Bryant-Stephens said doctors who work with adult asthma patients would do well to add community health workers to their care teams.
For the study, the health workers made several trips to patients' homes to talk to them about their asthma care plus other issues in their lives, including their reading and math ability, depression, exposure to violence, and social support. The workers reported that many patients were isolated and stressed. Many rented one room or lived in houses crowded with family members. Some cried when the workers asked about depression. Some lived in substandard housing where they were exposed to asthma triggers: mold, rodents, roaches and tobacco smoke. "The houses are full of smoke. Everybody smokes," one of the health workers wrote. People perceived smoking as a stress reliever.
"Without addressing these social stressors," the report said, "clinicians cannot treat the patient even if they can prescribe medications, and the health-care system may be limited in its ability to help these sicker asthmatic people."
Bryant-Stephens said asthma is largely an allergic condition in children but is more complicated in adults.
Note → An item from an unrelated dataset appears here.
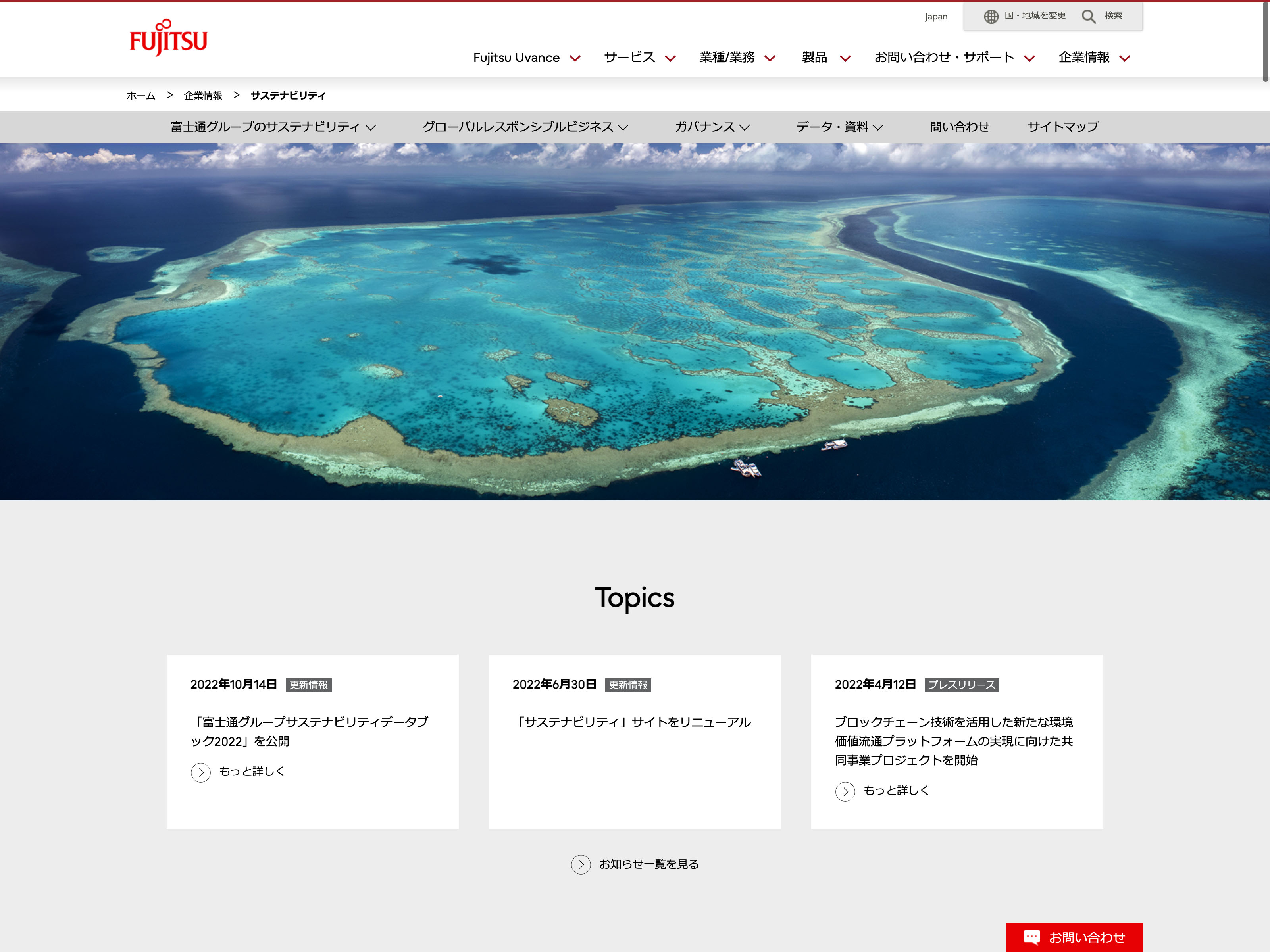This screenshot has height=952, width=1270.
Task: Go to ホーム breadcrumb link
Action: point(140,96)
Other illnesses, stress and obesity can increase risk.
She said some of her colleagues were "shocked" by what the community health workers found. Because she has long experience with home visits, her reaction was different. "I wasn't as surprised as dismayed by these conditions," she said.
She thinks doctors should try new ways to find out what keeps patients from having better health. "I think there is a population where we have to think about the fact that we don't get all the information in the office," she said.
Bryant-Stephens said it's also time for communities to tackle the impact that housing has on health. "We need better housing, in general," she said.